NICHOLAS BELLONO: Could it be that certain arms are specialized for certain functions? Maybe it’s not that they’re all tongues as you said. Maybe they’re all doing different things.
FLORA LICHTMAN: Put on your party hat and wetsuit because it’s cephalopod week, our annual celebration of all things octopuses, squid, and cuttlefish. And to kick things off, we are bringing you an ode to the octopus arm, which I learned is not called a tentacle. Believe it. It’s an arm.
You may have heard that octopuses can use their arms to taste their surroundings, but how exactly does that work? New research provides some clues. Here to tell us more is Dr. Nicholas Bellono, professor of molecular and cellular biology at Harvard University in Cambridge, Massachusetts. Nick, welcome back to Science Friday.
NICHOLAS BELLONO: Thank you.
FLORA LICHTMAN: Tell me what you found.
NICHOLAS BELLONO: So years ago now, we found that octopuses actually have receptors in the suckers of their arms, which are proteins that bind molecules from the environment to inform an animal about its surroundings, similar to how we taste or smell. And so we came up with this story basically which was that if the octopus is exploring its environment using this chemotactic sense or this taste by touch sense, then it would make a lot of sense that the animal would be detecting these relatively insoluble molecules that would adhere to surfaces, and that would be different than let’s say a soluble molecule that would diffuse through the water that maybe a fish uses to track down prey at a distance.
But the octopus is exploring by touch. So that’s where we started with this whole exploration of the arms. And that was a surprising discovery, and that’s the story that we had. But we actually didn’t what they sense in their environment.
FLORA LICHTMAN: Like what are those insoluble molecules?
NICHOLAS BELLONO: Exactly. What are the molecules, and how is the octopus distinguishing its prey from let’s say rocks along the seafloor?
FLORA LICHTMAN: So I know you looked at crab shells, which octopus eat, to figure out what they’re sensing.
NICHOLAS BELLONO: That’s right. And the crab shell turns out not to be so interesting upon first inspection. But what we noticed is that there’s actually a lot of things growing on the crab, and that got us thinking. Maybe what’s different about these surfaces isn’t necessarily the surface itself, but it’s the community of microbes that lives on the surface because almost all surfaces are covered in microbes, were covered in microbes. Everything the act was touching is covered in microbes, and so could it be that the diversity in these different communities is actually what’s informing the octopus about what it’s exploring.

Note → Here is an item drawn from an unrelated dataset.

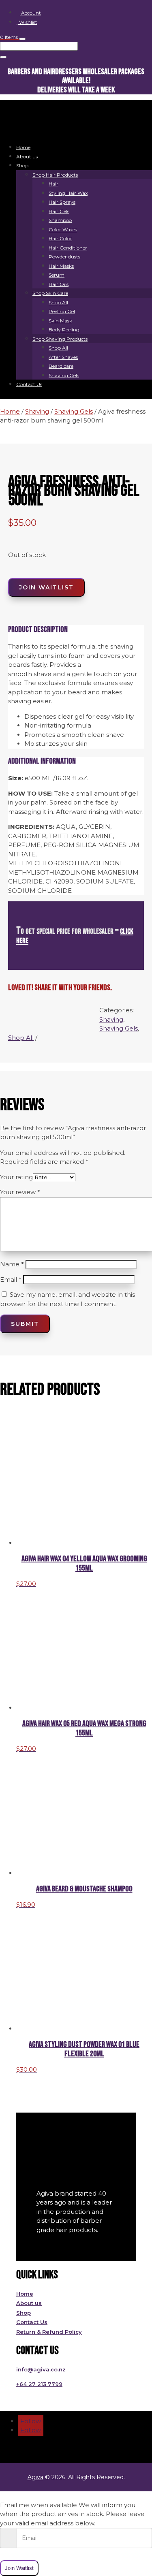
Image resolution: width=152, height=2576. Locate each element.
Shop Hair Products (55, 175)
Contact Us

And the one thing I’ll say that really convinced me early on was looking at the eggs. So we did some microscopy just to look at the surface of eggs, and octopuses do this interesting thing when they’re taking care of their eggs. So the mom will guard her clutch and clean and aerate her clutch until her death.
So she won’t leave to eat. She won’t do anything. She really guards those eggs, and she’s constantly cleaning them. And you can see that the behavior of the arms in cleaning the eggs is very gentle, very delicate, very different than if you see it go capture a crab.
And so there seems to be some different signal that the animal has from the eggs. In addition to taking care of the eggs very closely, the octopus will actually reject every so often a couple of eggs from the clutch. And so we looked at the eggs, and what was really surprising was that the eggs did have microbes on them.
But the microbial community was very different once the eggs weren’t in the clutch. We wondered could it be that the animal can clean, aerate the eggs, and then sense this one’s bad. I’m going to get rid of this one so that I don’t contaminate this entire clutch and not allow these eggs to develop. And so through seeing that, we really wanted to explore this idea.
FLORA LICHTMAN: So to explore this idea, this hypothesis that the octopus is sensing microbes with its arms, you do all this fancy biology footwork, you figure out which molecules the sensors are responding to from the crabs, you start making these crab microbe molecules in large quantities, and then what? And then you expose the octopus to them?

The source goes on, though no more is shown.